Taken on its own, the border squabble in Guben is a seemingly minor concern, but it comes as the twin forces of economic stagnation and surging nationalism threaten to tear Europe apart. Even as European leaders struggle to halt the spread of the debt crisis—a task that they increasingly appear unable to handle—a wider backlash against European integration poses an existential crisis for the continent. Europe is failing, both economically and politically, leading to the question: can it be saved, or is Europe destined for the embalming slab in Guben?

The most immediate threat to Europe is the infectious debt crisis, which some argue will inevitably lead to the collapse of the euro currency zone. After decades of unsparing social programs, not to mention bank bailouts and stimulus measures, many European nations are saddled with massive debt loads and deep deficits.

The European Central Bank is fighting back by aggressively buying up the debt of struggling countries in a bid to suppress rising interest rates. At best that’s a stopgap measure, though. Nor is a bailout for Italy on the table. The total cost to rescue Italy and Spain has been pegged at $1.4 trillion. And so governments have been forced to take a slash-and-burn approach to their budgets. At an emergency cabinet meeting in Italy on Aug. 12, the government agreed to a US$65-billion plan to eradicate the country’s deficit by 2013. “Our hearts are bleeding,” said Prime Minister Silvio Berlusconi.
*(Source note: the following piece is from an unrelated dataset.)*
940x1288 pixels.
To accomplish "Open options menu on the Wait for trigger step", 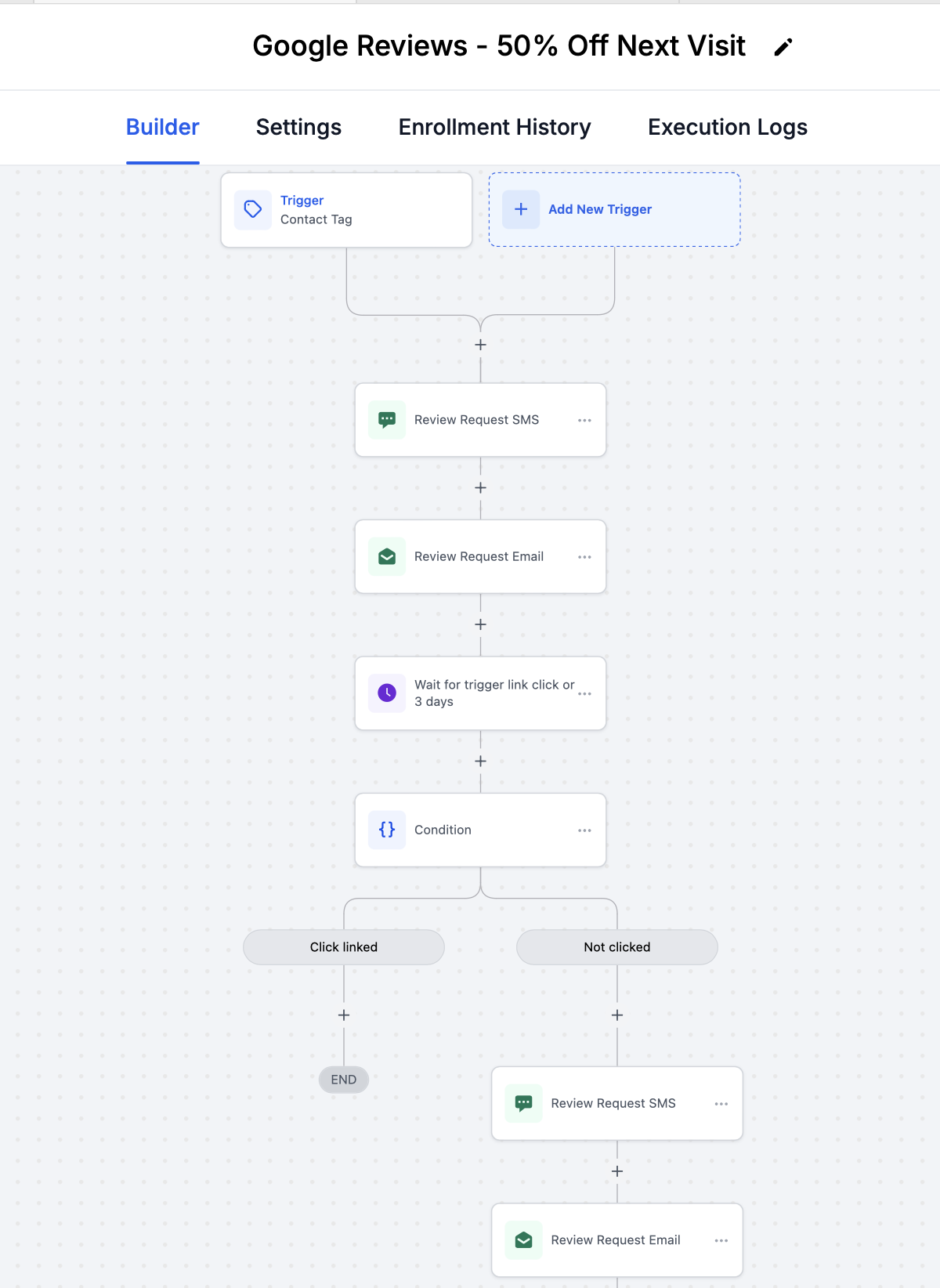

Often when countries are faced with hopeless insolvency, they devalue their currencies to make their exports more attractive. Since the PIIGS are tethered to the euro, that option isn’t available. Cardiff University economist Patrick Minford argues that most of the countries in Southern Europe are likely to default whether they stick with the euro or not, so they’re better off controlling their own currencies.